══ Available data
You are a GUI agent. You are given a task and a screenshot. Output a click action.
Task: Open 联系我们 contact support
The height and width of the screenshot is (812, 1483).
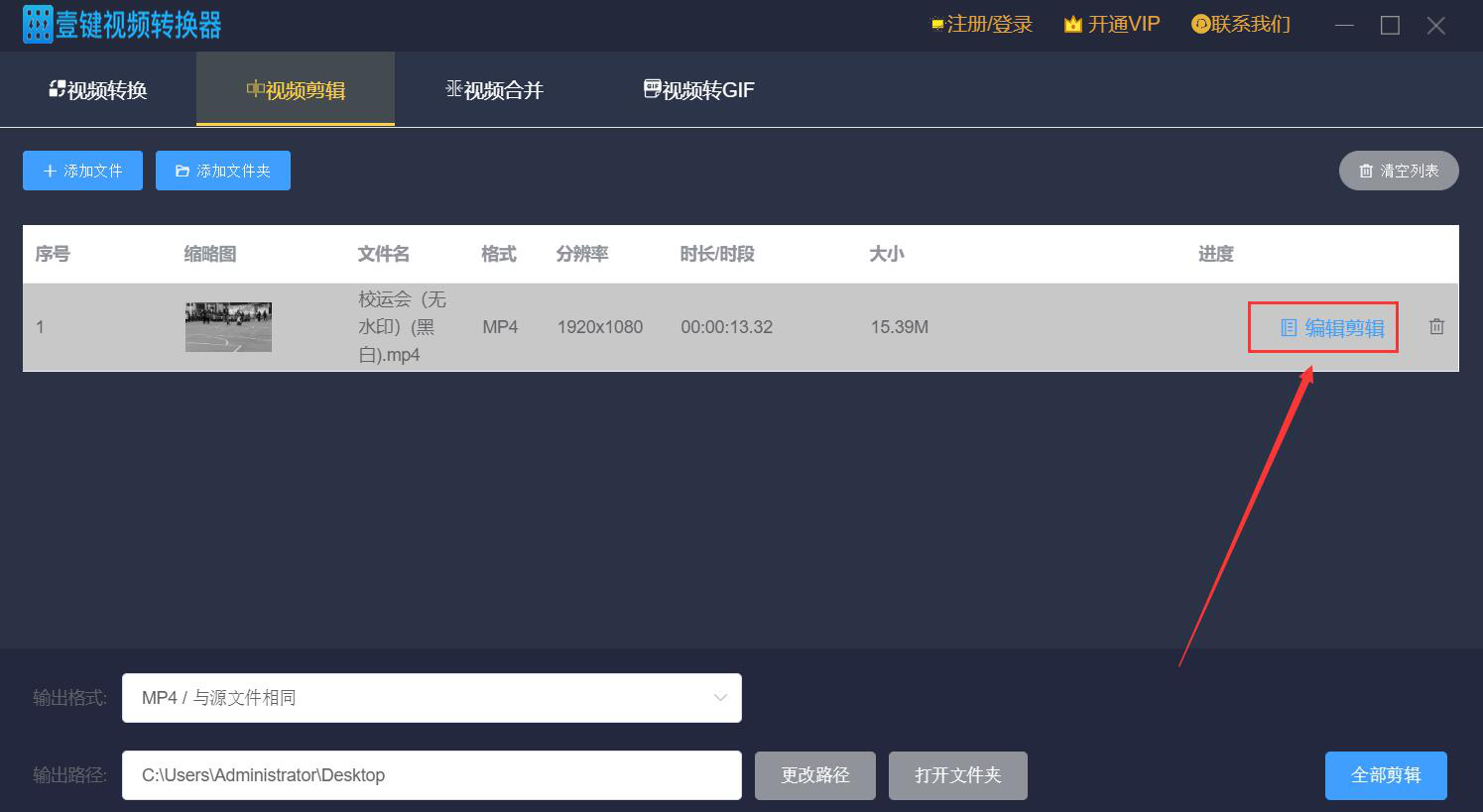(x=1241, y=25)
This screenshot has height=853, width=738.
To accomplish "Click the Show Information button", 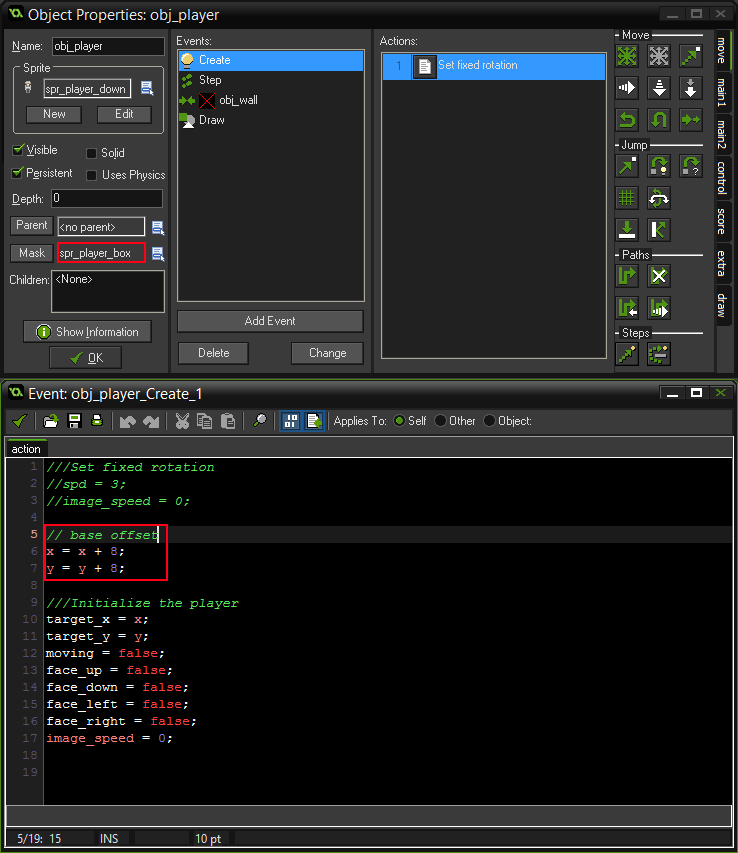I will pos(87,332).
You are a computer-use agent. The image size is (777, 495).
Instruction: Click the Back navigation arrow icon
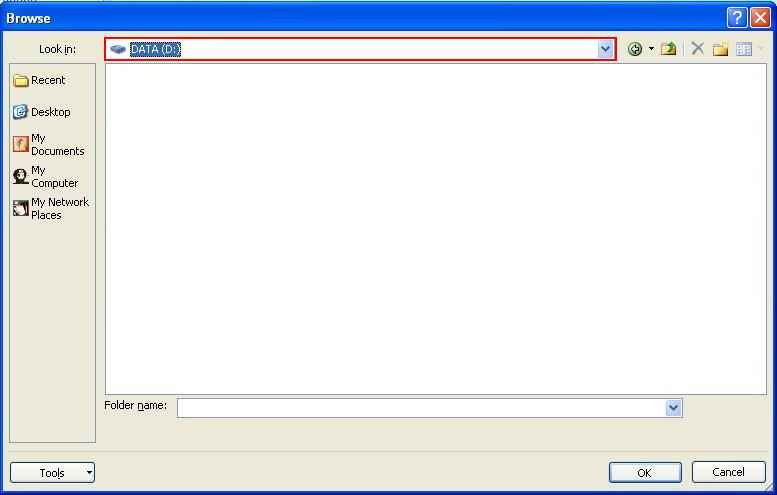[635, 49]
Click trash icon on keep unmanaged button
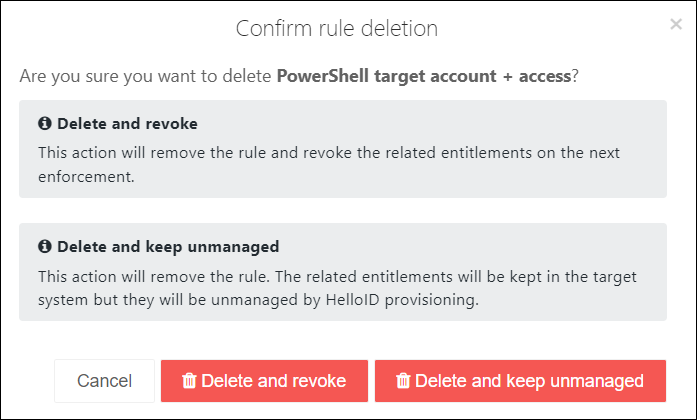697x420 pixels. click(x=403, y=380)
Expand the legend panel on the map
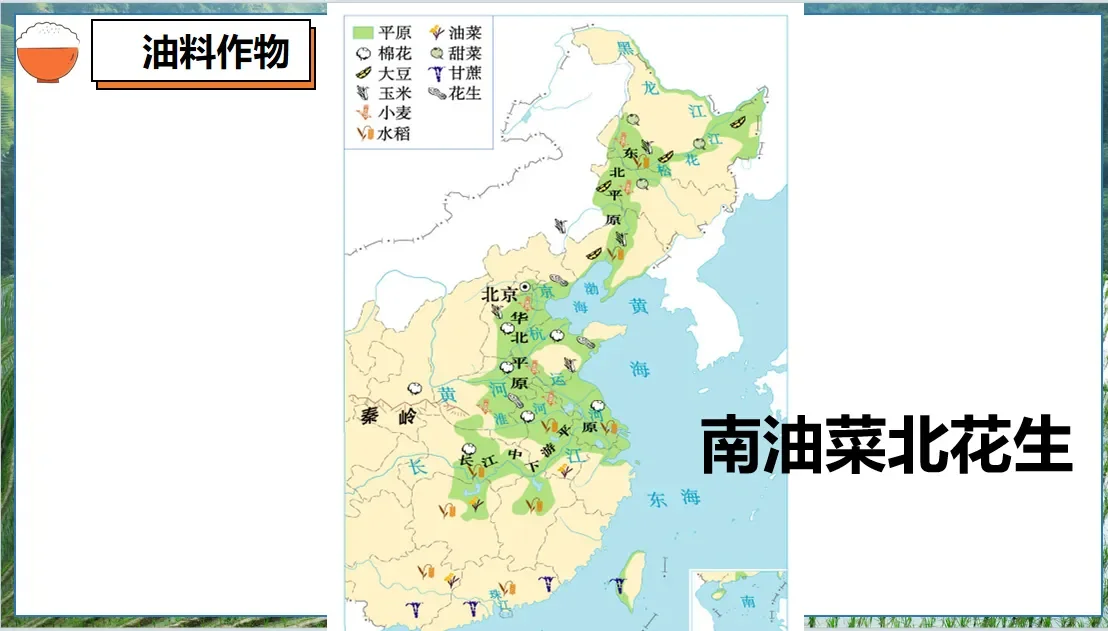The height and width of the screenshot is (631, 1108). pos(417,80)
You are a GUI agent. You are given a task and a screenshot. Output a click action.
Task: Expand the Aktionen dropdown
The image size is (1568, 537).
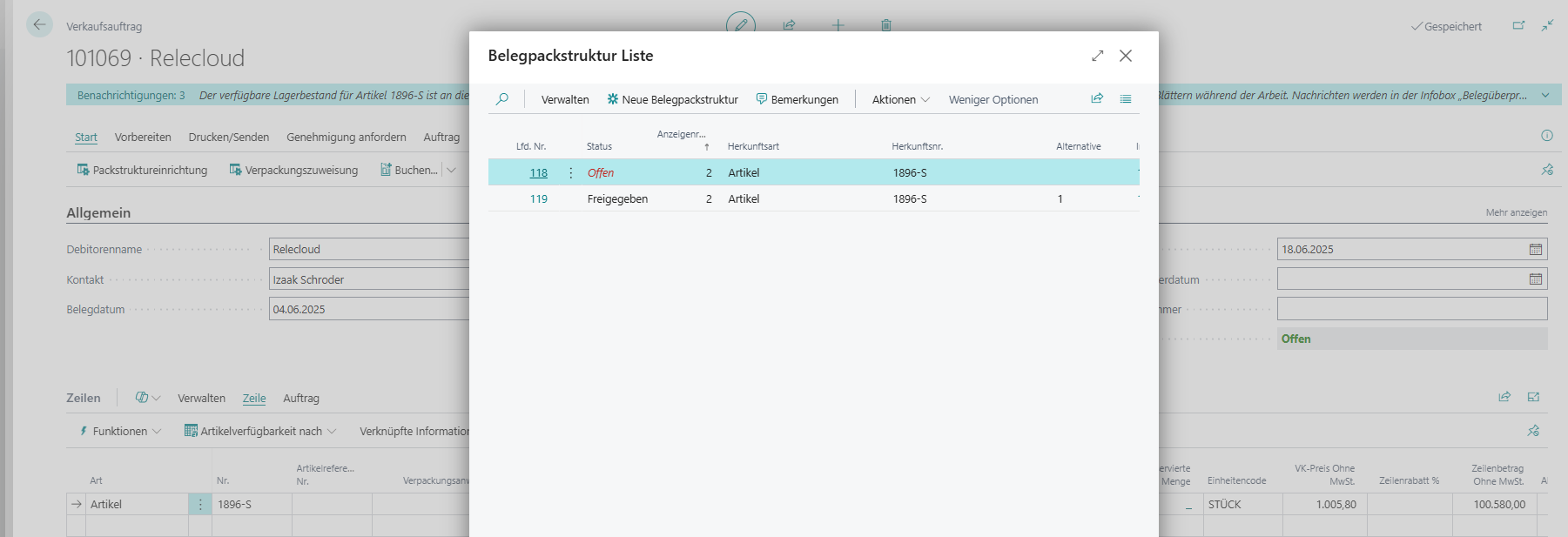coord(901,99)
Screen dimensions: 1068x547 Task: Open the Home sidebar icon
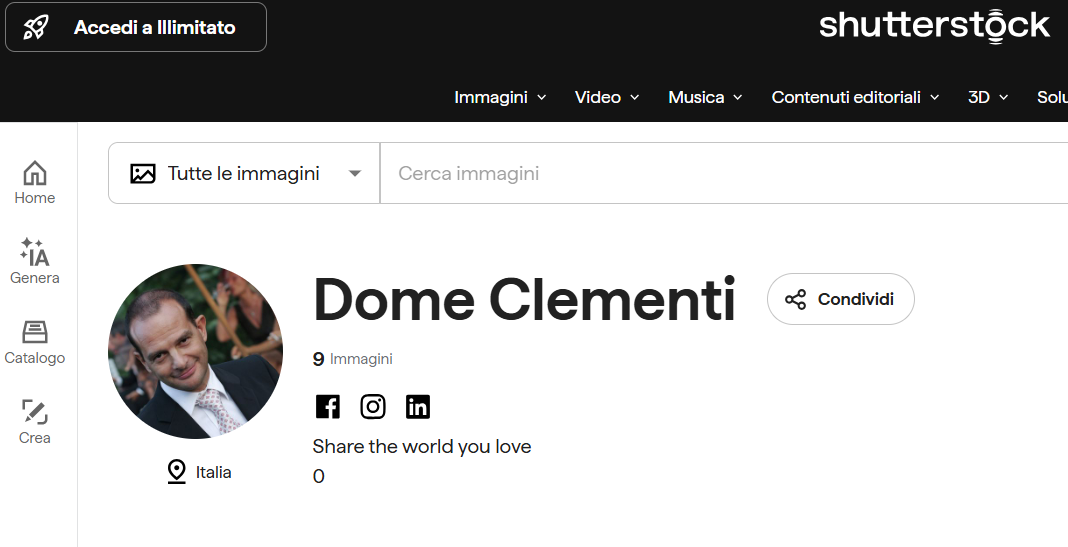(35, 182)
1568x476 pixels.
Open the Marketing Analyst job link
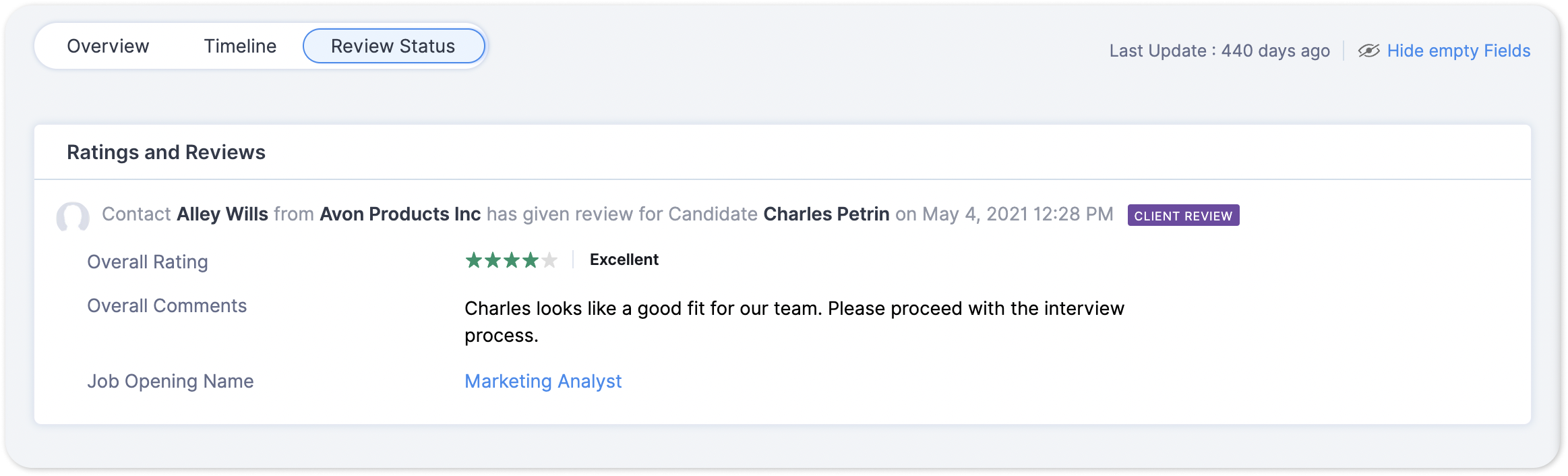[x=543, y=382]
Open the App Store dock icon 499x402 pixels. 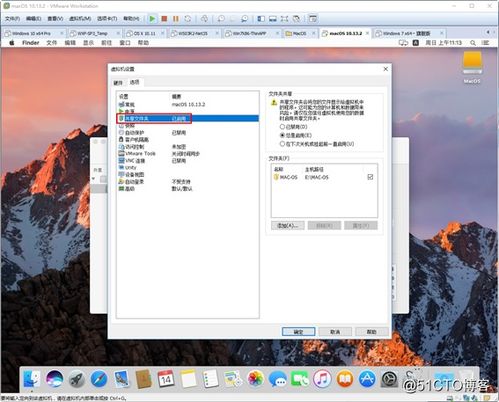(367, 379)
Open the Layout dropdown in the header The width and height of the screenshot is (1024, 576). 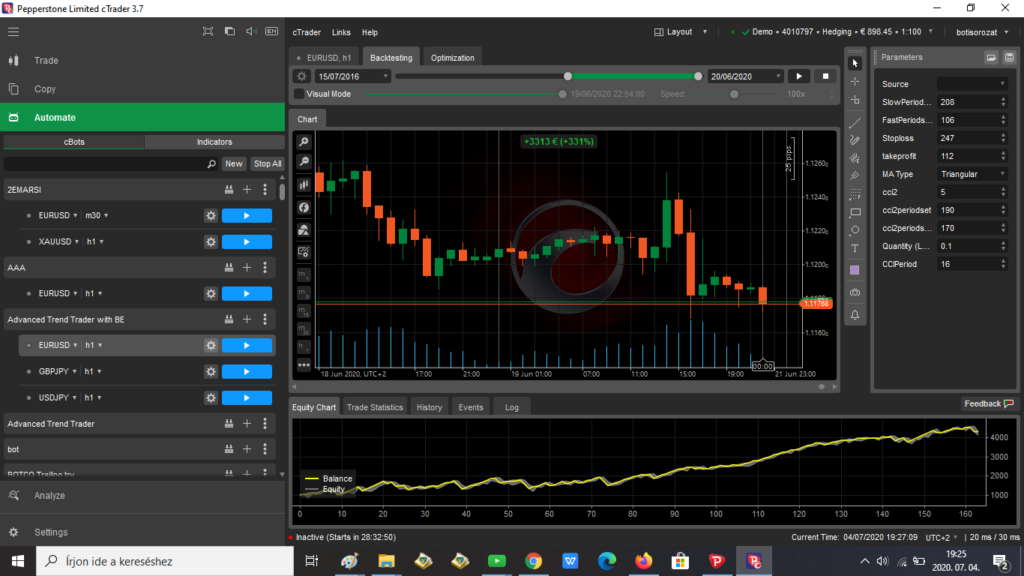click(679, 31)
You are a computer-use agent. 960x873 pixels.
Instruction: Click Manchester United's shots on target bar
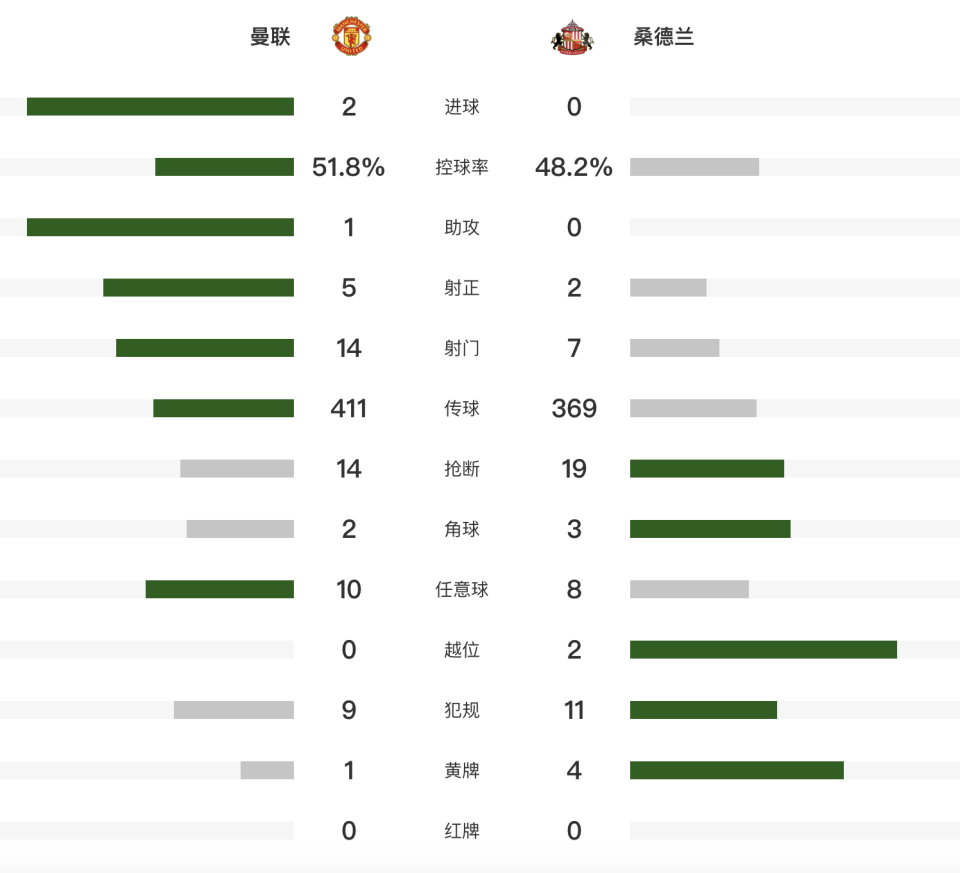point(198,288)
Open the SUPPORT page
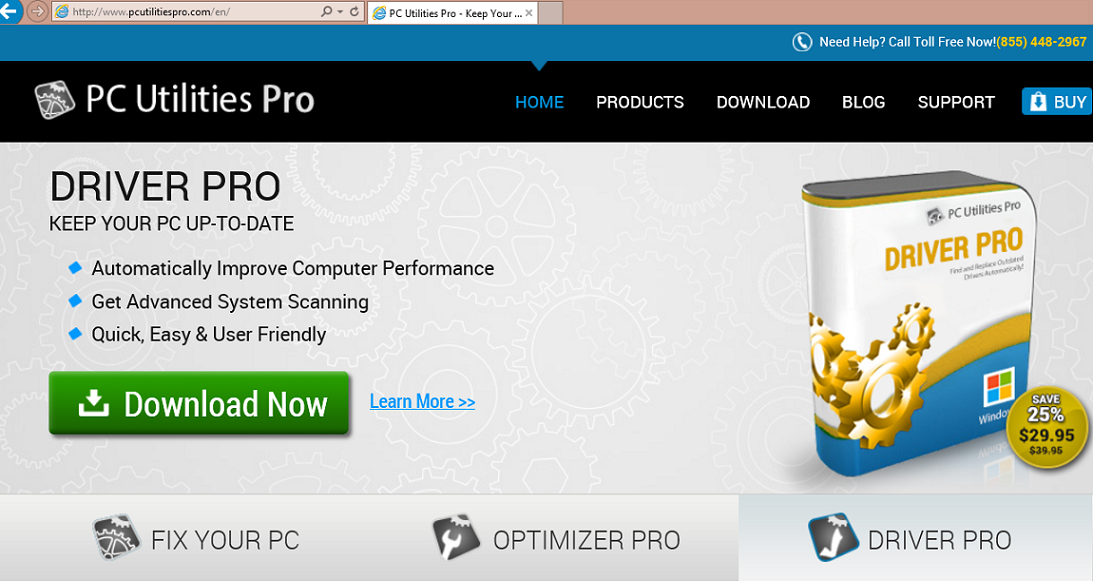 (956, 103)
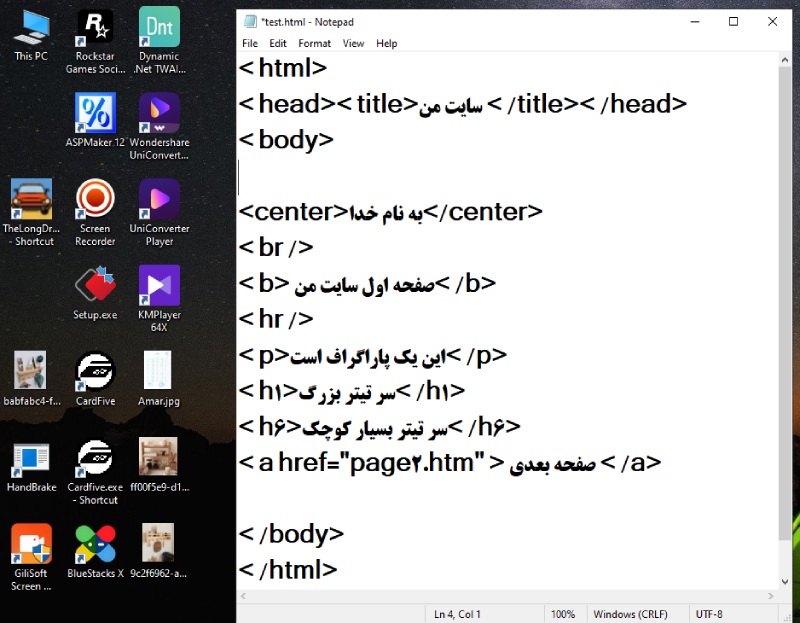Open the File menu in Notepad

(x=250, y=44)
════
*Task details*. Match on "computer" and report each line of the data above that has it.

*Exercise response*.
You are a computer-use agent. The image size is (777, 495).
You are a computer-use agent. 960x873 pixels.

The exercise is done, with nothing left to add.